Celui qui investit, qui ouvre un commerce ou dirige une entreprise engage nécessairement la vie des autres. Sa responsabilité grandit encore lorsque ses activités engendrent des effets inattendus ou indésirables sur la communauté. Si, pour un entrepreneur, l’objectif premier reste le profit, il ne peut ignorer les conséquences sociales de son activité.

On ne saurait donc se retrancher derrière le droit légitime à subvenir aux besoins de sa famille pour justifier un comportement nuisible à la tranquillité publique. À Ankawa, par exemple, j’ai souvent exprimé des réserves concernant l’ouverture de lieux immoraux dans des zones résidentielles. On me répond fréquemment que c’est le moyen de subsistance de certaines personnes et qu’il ne faudrait pas leur retirer. Pourtant, aussi noble que soit la recherche de revenus, elle ne doit jamais nuire à ceux qui nous entourent.
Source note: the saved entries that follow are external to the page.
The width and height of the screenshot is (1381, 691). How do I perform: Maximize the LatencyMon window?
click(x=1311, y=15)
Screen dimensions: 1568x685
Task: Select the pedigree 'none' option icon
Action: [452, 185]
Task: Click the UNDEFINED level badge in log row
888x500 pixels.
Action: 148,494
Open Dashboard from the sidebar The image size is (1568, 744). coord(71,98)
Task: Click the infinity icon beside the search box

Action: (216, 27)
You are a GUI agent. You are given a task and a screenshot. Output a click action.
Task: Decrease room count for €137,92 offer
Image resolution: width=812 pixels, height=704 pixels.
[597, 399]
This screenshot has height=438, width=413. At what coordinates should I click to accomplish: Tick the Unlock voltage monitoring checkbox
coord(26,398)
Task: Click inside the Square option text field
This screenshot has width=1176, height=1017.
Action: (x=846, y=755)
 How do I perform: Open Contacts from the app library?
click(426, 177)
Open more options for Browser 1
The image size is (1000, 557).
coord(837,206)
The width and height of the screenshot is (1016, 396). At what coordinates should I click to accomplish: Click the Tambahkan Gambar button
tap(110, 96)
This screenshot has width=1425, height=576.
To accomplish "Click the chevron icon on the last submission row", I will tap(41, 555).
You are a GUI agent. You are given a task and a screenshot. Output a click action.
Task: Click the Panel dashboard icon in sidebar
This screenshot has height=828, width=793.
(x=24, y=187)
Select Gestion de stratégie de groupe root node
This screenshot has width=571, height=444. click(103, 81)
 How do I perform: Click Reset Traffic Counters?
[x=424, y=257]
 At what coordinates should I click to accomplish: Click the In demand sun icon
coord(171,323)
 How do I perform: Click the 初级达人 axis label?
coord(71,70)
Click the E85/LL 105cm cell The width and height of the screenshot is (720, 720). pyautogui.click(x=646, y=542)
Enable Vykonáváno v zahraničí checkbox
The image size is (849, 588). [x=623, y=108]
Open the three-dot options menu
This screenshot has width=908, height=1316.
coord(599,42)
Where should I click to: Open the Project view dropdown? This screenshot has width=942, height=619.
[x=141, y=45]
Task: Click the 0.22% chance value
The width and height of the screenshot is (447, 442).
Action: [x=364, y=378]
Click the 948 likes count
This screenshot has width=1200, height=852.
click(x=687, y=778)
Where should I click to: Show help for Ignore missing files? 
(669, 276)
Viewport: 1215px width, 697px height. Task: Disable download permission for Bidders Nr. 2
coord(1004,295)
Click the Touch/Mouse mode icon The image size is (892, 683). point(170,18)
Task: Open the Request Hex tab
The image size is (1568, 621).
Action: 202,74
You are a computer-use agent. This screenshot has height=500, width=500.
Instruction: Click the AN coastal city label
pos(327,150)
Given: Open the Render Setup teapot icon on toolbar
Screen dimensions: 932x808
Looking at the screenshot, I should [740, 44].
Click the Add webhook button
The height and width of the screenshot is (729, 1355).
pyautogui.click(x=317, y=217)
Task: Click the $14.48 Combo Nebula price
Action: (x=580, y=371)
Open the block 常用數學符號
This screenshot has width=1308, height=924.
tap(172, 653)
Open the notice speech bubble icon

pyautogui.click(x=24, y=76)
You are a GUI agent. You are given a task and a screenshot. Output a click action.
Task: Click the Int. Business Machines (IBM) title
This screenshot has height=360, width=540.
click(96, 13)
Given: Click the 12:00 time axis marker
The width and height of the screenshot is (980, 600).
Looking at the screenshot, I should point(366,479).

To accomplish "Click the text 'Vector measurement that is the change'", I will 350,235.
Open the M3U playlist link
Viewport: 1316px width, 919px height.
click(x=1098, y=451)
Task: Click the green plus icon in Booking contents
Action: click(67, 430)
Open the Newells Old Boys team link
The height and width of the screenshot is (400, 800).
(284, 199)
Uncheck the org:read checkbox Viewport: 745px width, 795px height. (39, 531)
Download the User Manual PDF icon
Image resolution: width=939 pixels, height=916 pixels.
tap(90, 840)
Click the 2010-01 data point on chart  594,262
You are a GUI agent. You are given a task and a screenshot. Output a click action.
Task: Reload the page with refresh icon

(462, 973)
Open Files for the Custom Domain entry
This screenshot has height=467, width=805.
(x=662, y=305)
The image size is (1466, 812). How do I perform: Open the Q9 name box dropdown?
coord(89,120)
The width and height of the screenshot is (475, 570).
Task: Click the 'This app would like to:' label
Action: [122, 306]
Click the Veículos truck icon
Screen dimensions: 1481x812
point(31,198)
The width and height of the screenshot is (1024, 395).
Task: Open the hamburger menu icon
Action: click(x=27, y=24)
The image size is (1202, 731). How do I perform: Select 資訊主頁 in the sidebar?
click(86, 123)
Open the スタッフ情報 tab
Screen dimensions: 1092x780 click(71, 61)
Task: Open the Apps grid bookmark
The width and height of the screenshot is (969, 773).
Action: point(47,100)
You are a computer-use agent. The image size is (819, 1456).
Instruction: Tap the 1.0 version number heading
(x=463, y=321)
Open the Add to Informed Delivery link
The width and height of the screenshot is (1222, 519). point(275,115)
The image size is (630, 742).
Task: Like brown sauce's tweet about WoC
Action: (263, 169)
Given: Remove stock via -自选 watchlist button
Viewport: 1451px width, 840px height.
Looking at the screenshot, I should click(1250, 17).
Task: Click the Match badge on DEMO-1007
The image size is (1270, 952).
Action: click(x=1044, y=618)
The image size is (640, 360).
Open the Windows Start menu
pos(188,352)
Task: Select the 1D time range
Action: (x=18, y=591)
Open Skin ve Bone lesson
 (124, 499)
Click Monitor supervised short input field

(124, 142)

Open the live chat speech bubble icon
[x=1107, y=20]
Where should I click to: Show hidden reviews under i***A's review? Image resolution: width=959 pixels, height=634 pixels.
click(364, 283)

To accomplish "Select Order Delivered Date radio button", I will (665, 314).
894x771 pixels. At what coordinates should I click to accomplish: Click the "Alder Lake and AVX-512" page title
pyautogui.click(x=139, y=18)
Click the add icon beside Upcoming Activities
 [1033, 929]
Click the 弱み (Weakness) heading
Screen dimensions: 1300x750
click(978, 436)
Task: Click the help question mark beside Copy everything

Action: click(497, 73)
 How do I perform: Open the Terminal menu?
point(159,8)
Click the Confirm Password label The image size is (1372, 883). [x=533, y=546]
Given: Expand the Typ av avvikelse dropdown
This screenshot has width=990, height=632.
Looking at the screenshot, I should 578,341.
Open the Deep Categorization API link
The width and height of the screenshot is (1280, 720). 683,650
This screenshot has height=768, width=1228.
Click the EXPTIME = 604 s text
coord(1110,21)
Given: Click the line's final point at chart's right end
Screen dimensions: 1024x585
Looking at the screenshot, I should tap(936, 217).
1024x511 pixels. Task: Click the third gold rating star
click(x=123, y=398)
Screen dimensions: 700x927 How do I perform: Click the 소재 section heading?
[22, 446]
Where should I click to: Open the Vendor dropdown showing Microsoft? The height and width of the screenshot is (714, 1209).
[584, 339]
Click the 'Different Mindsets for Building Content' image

Beaucoup d’entrepreneurs en sont conscients et assument pleinement leur "responsabilité sociétale", mesurant l’impact de leurs décisions sur les communautés voisines. D’autres, en revanche, manifestent un désintérêt complet pour leurs concitoyens, ne cherchant que leur intérêt personnel, au point de détériorer la qualité de vie autour d’eux par des activités certes lucratives, mais intolérables.

Nous devons donc élargir notre conception du « responsable ». La redevabilité envers la communauté ne peut être limitée aux politiciens et aux religieux. Il est temps de reconnaître l’entrepreneur, le gérant d’hôtel ou l’exploitant de lieux d’amusement comme des acteurs responsables qui doivent rendre des comptes. Si vous avez le pouvoir de nuire, vous devez également vous soumettre à cet impératif et agir dans l’intérêt général. Ce n'est pas une option, c'est un devoir.